## Exercise directions
In the part that opens with the line containing "Viewport: 823px width, 569px" and closes with the line containing "Switch to Page", change "microphone" to "audio". Return those lines with nothing else altered.

## Records in a dataset

--

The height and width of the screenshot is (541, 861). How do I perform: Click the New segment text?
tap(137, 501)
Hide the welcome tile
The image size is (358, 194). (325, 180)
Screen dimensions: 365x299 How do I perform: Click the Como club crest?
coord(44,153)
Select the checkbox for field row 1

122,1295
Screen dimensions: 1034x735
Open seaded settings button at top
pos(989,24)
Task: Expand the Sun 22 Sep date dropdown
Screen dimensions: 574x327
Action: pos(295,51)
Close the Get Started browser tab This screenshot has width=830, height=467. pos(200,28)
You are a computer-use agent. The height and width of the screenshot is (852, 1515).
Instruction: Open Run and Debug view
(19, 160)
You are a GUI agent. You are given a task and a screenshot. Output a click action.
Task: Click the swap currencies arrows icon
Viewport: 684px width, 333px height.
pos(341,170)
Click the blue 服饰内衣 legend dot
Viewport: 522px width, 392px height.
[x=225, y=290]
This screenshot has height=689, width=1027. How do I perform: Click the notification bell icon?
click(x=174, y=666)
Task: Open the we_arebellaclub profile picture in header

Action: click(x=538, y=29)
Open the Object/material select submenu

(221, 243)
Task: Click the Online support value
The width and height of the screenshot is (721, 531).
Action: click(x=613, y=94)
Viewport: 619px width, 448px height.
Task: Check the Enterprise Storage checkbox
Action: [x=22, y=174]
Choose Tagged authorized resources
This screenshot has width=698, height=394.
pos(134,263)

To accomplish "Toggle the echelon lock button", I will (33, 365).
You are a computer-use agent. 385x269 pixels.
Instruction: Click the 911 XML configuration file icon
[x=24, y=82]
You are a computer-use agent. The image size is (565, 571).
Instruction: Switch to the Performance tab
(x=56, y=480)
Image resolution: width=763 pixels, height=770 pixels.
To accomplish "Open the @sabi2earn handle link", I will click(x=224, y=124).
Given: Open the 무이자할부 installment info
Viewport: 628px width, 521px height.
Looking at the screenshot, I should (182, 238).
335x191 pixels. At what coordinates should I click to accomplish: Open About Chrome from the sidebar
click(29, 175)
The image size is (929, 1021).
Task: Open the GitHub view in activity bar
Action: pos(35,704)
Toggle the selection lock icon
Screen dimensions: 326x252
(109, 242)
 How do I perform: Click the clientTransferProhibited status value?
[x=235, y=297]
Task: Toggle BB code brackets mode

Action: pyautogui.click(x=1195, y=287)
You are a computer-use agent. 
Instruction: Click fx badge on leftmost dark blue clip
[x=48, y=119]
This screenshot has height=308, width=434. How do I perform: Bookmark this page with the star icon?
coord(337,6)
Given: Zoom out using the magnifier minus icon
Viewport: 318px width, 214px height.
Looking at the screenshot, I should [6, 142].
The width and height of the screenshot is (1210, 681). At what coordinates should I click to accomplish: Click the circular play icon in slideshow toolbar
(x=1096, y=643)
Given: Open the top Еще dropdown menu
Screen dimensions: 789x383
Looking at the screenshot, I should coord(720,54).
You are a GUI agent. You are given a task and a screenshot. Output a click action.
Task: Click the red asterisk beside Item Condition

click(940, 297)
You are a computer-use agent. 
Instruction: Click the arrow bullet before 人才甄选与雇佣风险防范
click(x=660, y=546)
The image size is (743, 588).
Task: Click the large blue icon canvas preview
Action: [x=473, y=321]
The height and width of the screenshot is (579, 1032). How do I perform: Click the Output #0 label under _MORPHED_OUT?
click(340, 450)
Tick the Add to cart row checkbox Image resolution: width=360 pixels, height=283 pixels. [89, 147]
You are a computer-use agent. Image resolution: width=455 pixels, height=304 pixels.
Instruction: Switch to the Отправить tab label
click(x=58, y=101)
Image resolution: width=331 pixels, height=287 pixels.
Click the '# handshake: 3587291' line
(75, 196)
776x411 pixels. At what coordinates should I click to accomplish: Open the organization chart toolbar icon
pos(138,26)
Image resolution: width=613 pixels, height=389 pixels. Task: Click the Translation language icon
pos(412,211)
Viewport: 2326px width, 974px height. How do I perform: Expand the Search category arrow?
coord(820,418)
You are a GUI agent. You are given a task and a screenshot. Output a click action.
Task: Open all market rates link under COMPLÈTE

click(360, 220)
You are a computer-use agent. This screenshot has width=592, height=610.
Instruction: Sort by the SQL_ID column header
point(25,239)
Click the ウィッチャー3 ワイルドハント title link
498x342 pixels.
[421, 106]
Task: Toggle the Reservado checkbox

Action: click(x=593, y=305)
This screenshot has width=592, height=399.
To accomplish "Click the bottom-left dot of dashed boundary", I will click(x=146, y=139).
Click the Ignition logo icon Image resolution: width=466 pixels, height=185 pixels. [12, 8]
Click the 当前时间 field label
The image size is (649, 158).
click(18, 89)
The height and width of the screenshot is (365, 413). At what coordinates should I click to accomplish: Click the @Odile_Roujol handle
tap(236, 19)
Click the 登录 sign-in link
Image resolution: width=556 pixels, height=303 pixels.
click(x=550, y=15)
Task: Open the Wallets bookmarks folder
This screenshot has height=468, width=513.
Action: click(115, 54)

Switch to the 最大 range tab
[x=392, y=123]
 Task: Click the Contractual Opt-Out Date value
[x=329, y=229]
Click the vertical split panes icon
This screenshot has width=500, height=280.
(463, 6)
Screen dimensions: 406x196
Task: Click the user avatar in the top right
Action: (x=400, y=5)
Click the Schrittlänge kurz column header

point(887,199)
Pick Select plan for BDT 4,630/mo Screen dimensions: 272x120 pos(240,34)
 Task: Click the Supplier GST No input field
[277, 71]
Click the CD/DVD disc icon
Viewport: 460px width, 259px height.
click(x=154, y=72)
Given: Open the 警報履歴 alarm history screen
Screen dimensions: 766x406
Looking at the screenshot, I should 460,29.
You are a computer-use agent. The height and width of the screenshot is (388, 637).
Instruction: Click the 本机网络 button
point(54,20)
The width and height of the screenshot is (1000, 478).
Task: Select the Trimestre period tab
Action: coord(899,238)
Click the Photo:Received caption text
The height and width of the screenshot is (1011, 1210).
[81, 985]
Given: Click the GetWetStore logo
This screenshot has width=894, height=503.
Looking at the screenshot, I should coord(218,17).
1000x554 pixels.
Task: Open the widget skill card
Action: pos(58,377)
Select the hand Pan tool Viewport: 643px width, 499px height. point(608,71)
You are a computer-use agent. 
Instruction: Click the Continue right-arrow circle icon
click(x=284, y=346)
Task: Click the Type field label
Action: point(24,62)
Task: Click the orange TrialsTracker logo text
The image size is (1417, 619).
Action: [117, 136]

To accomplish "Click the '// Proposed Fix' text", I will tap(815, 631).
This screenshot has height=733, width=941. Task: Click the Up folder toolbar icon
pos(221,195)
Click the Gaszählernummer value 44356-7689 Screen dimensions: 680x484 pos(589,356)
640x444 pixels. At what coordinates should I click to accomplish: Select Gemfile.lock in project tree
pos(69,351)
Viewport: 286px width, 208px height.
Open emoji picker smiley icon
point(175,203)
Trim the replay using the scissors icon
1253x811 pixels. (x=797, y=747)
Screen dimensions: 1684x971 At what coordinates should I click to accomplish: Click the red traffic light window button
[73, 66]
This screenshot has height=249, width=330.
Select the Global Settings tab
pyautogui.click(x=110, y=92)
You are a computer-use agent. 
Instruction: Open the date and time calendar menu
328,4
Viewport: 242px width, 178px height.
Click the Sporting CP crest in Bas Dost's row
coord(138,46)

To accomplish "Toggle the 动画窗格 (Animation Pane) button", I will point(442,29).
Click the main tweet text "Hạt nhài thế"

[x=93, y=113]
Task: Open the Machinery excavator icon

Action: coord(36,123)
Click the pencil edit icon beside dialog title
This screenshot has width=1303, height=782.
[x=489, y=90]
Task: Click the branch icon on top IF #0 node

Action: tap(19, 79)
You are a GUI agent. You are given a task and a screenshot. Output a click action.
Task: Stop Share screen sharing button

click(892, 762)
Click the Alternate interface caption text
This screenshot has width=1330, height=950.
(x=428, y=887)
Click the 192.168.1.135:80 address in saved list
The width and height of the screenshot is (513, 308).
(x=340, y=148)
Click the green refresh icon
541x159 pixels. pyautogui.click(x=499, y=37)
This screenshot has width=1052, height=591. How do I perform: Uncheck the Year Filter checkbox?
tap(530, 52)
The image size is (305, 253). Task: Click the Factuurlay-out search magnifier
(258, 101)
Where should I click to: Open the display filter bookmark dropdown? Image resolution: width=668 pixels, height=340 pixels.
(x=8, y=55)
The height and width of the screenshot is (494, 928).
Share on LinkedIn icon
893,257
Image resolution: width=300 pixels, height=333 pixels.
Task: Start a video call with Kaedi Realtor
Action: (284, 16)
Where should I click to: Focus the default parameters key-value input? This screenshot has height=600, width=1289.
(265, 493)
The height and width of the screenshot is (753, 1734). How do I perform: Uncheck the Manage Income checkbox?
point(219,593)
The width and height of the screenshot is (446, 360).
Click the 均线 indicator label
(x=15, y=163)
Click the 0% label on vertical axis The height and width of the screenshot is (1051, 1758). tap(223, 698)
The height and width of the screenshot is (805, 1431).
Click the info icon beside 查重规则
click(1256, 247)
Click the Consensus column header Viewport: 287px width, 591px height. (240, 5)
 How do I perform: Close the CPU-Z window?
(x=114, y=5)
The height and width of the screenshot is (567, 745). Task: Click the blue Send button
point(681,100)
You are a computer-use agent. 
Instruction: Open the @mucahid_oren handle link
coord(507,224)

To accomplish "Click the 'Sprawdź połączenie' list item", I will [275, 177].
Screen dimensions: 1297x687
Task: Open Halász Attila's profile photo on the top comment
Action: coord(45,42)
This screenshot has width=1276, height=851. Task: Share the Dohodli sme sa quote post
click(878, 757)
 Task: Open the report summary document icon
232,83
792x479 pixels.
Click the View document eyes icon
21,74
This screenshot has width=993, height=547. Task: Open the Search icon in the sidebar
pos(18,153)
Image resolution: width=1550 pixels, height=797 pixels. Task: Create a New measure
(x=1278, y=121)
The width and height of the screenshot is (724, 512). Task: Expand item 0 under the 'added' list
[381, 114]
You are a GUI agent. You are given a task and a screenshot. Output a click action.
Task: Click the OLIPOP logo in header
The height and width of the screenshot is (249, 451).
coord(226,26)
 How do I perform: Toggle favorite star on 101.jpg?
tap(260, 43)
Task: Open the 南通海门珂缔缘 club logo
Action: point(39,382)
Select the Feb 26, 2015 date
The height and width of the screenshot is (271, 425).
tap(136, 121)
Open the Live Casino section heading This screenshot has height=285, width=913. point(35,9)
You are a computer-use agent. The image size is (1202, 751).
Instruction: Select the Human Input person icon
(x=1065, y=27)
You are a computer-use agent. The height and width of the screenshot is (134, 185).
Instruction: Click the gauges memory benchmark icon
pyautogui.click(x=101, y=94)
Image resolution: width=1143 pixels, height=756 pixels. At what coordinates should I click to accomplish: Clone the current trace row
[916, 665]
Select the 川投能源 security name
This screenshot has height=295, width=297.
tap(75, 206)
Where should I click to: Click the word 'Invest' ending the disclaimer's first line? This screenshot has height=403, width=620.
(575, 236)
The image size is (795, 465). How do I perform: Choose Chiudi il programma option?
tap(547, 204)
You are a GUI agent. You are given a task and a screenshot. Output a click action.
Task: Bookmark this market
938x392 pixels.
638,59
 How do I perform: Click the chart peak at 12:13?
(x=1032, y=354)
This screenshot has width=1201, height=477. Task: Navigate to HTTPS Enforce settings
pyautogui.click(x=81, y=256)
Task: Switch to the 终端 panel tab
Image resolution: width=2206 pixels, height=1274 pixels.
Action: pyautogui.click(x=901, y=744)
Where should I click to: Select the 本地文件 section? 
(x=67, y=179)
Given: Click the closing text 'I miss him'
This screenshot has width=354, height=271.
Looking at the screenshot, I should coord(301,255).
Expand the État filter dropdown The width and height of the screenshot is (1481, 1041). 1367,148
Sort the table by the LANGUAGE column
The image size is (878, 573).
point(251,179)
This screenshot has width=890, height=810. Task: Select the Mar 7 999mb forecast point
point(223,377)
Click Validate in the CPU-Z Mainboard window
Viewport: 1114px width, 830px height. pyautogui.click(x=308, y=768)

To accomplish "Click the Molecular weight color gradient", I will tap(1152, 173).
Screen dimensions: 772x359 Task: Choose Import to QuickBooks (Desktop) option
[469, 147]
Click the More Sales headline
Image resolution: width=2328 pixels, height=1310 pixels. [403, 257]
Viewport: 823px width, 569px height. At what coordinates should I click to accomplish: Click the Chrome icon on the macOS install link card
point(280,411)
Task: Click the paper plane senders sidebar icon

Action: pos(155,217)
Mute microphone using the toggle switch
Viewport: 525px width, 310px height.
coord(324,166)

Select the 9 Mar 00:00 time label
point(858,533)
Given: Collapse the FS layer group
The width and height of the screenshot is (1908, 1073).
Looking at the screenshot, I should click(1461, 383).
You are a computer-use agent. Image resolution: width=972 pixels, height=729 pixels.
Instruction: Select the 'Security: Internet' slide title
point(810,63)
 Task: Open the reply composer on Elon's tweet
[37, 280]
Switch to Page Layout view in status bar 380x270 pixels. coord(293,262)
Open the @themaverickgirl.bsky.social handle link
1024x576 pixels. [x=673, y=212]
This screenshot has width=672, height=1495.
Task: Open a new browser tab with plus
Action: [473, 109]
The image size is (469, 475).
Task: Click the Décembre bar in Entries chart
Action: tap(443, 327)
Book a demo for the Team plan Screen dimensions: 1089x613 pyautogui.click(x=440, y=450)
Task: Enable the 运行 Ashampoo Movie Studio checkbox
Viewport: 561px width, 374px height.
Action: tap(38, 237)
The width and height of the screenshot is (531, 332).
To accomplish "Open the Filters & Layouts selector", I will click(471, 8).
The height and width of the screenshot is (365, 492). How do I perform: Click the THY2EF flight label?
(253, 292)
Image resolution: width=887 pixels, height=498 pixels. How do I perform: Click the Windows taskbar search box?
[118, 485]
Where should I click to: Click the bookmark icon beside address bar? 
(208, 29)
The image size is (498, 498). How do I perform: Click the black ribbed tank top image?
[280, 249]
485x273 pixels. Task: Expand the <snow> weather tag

--

## Answer for the task
Viewport: 823px width, 569px height. At what coordinates should I click to accomplish: Click the Chrome icon on the macOS install link card
point(280,411)
Task: Click the paper plane senders sidebar icon

Action: pos(155,217)
Mute audio using the toggle switch
Viewport: 525px width, 310px height.
coord(324,166)

Select the 9 Mar 00:00 time label
point(858,533)
Given: Collapse the FS layer group
The width and height of the screenshot is (1908, 1073).
Looking at the screenshot, I should click(1461, 383).
You are a computer-use agent. Image resolution: width=972 pixels, height=729 pixels.
Instruction: Select the 'Security: Internet' slide title
point(810,63)
 Task: Open the reply composer on Elon's tweet
[37, 280]
Switch to Page Layout view in status bar 380x270 pixels. coord(293,262)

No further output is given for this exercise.